_Set exercise_
Copy out the following lines word for word.

_Recorded data_
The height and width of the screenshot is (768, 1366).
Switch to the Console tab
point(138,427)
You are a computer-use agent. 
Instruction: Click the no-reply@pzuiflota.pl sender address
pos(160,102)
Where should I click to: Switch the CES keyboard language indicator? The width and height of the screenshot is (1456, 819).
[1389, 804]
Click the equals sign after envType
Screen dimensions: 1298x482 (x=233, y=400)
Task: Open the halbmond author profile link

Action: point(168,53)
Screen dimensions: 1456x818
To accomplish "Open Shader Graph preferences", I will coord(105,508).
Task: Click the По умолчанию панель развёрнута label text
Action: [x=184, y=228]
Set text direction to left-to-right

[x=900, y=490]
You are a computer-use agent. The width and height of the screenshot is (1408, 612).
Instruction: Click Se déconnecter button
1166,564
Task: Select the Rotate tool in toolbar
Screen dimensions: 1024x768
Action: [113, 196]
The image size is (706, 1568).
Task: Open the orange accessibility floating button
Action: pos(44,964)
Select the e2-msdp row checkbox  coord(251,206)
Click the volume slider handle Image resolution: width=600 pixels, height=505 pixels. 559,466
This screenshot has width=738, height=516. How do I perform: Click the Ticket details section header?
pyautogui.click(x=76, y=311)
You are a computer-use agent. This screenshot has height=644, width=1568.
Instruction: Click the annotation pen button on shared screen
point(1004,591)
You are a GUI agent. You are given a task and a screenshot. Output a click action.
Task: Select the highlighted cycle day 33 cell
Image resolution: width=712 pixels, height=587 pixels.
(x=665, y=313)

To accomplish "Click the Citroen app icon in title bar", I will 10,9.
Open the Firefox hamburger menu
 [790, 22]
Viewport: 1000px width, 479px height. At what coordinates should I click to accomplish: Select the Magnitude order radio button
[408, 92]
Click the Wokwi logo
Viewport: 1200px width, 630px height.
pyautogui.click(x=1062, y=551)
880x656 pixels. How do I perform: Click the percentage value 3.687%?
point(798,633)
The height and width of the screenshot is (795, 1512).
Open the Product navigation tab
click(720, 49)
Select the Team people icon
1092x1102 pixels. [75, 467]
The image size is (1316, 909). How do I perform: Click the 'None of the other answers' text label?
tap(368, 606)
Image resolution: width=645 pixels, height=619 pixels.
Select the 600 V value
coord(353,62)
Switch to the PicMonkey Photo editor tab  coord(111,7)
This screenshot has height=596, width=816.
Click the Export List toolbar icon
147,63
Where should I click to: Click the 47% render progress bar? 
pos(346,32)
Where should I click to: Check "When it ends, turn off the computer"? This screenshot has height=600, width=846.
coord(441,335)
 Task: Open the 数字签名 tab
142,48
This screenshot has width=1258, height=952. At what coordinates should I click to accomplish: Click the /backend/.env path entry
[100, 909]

_Solution to this exercise_
The height and width of the screenshot is (768, 1366).
Switch to the Console tab
point(138,427)
You are a computer-use agent. 
Instruction: Click the no-reply@pzuiflota.pl sender address
pos(160,102)
Where should I click to: Switch the CES keyboard language indicator? The width and height of the screenshot is (1456, 819).
[1389, 804]
Click the equals sign after envType
Screen dimensions: 1298x482 (x=233, y=400)
Task: Open the halbmond author profile link

Action: point(168,53)
Screen dimensions: 1456x818
To accomplish "Open Shader Graph preferences", I will coord(105,508).
Task: Click the По умолчанию панель развёрнута label text
Action: [x=184, y=228]
Set text direction to left-to-right

[x=900, y=490]
You are a computer-use agent. The width and height of the screenshot is (1408, 612).
Instruction: Click Se déconnecter button
1166,564
Task: Select the Rotate tool in toolbar
Screen dimensions: 1024x768
Action: [113, 196]
The image size is (706, 1568).
Task: Open the orange accessibility floating button
Action: pos(44,964)
Select the e2-msdp row checkbox  coord(251,206)
Click the volume slider handle Image resolution: width=600 pixels, height=505 pixels. 559,466
This screenshot has width=738, height=516. How do I perform: Click the Ticket details section header?
pyautogui.click(x=76, y=311)
You are a computer-use agent. This screenshot has height=644, width=1568.
Instruction: Click the annotation pen button on shared screen
point(1004,591)
You are a GUI agent. You are given a task and a screenshot. Output a click action.
Task: Select the highlighted cycle day 33 cell
Image resolution: width=712 pixels, height=587 pixels.
(x=665, y=313)

To accomplish "Click the Citroen app icon in title bar", I will 10,9.
Open the Firefox hamburger menu
 [790, 22]
Viewport: 1000px width, 479px height. At what coordinates should I click to accomplish: Select the Magnitude order radio button
[408, 92]
Click the Wokwi logo
Viewport: 1200px width, 630px height.
pyautogui.click(x=1062, y=551)
880x656 pixels. How do I perform: Click the percentage value 3.687%?
point(798,633)
The height and width of the screenshot is (795, 1512).
Open the Product navigation tab
click(720, 49)
Select the Team people icon
1092x1102 pixels. [75, 467]
The image size is (1316, 909). How do I perform: Click the 'None of the other answers' text label?
tap(368, 606)
Image resolution: width=645 pixels, height=619 pixels.
Select the 600 V value
coord(353,62)
Switch to the PicMonkey Photo editor tab  coord(111,7)
This screenshot has height=596, width=816.
Click the Export List toolbar icon
147,63
Where should I click to: Click the 47% render progress bar? 
pos(346,32)
Where should I click to: Check "When it ends, turn off the computer"? This screenshot has height=600, width=846.
coord(441,335)
 Task: Open the 数字签名 tab
142,48
This screenshot has width=1258, height=952. At what coordinates should I click to accomplish: Click the /backend/.env path entry
[100, 909]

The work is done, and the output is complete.